The ubiquitous tea bag was invented by Thomas Sullivan. He put tea in little silk bags to give samples to customers. He called it marketing. Customers called it convenient and thought they were supposed to put the whole thing in their tea pot. We call it innovation. Not everyone thinks tea bags are a good thing, but most of the western world appreciates not having loose tea floating around in their drink.
If the Queen visits, you need to know that to serve tea formally one requires a formal tea service. That means teapot (duh), sugar bowl, milk pitcher, coffee pot (for the heathens), slop bowl, teacups and saucers, and the tray (because how else would you carry everything out?). The slop bowl is not for the pigs, nor is it for the used tea leaves (one leaves the leaves in the tea pot, m’dear). The slop bowl is to hold the hot water you used to warm the tea pot prior to pouring in the hot water for tea. Don’t worry. The Queen doesn’t usually drop in unannounced, so you have time to figure it all out.
Once upon a time, there was breakfast and there was dinner but there was no lunch. In the 1800s, Anna, the seventh Duchess of Bedford, got hungry in the afternoon. So she invited guests for tea and sweets (and conversation). This is where afternoon tea began.

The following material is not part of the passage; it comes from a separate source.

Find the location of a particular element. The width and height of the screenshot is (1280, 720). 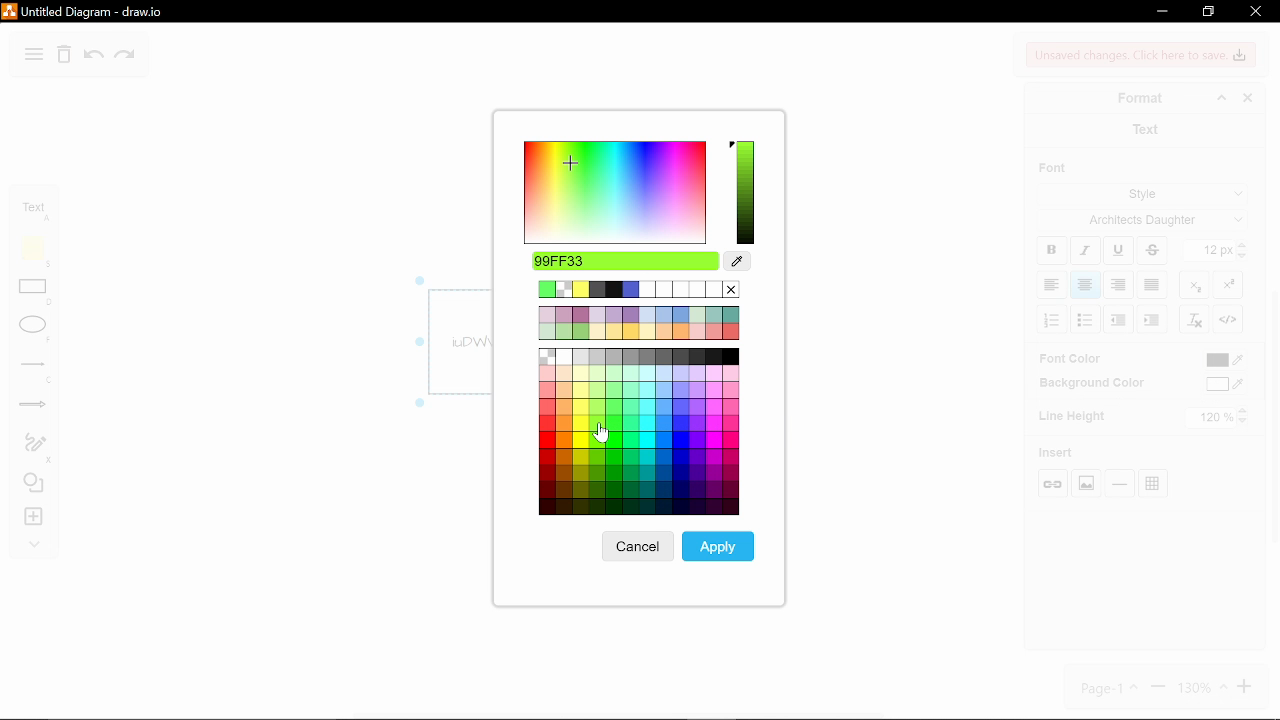

selected color spectrum is located at coordinates (746, 190).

In ancient China, tea was a form of currency. Tea leaves were pressed into bricks and scored on one side so it could be broken to make change.
It takes about 2,000 little tiny tea leaves to make a pound of tea. A pound of tea makes about 200 cups of brewed tea.
The best tea is grown at high elevation and is hand picked.
Tea plants can grow into tall trees (up to 52 feet tall according to one source I read). It is difficult to reach 52 feet high to harvest the leaves, so most plants are pruned to waist height.
Tea plants require 50 inches of rain annually.
All of which means we will continue to purchase tea and not attempt to grow any in the backyard.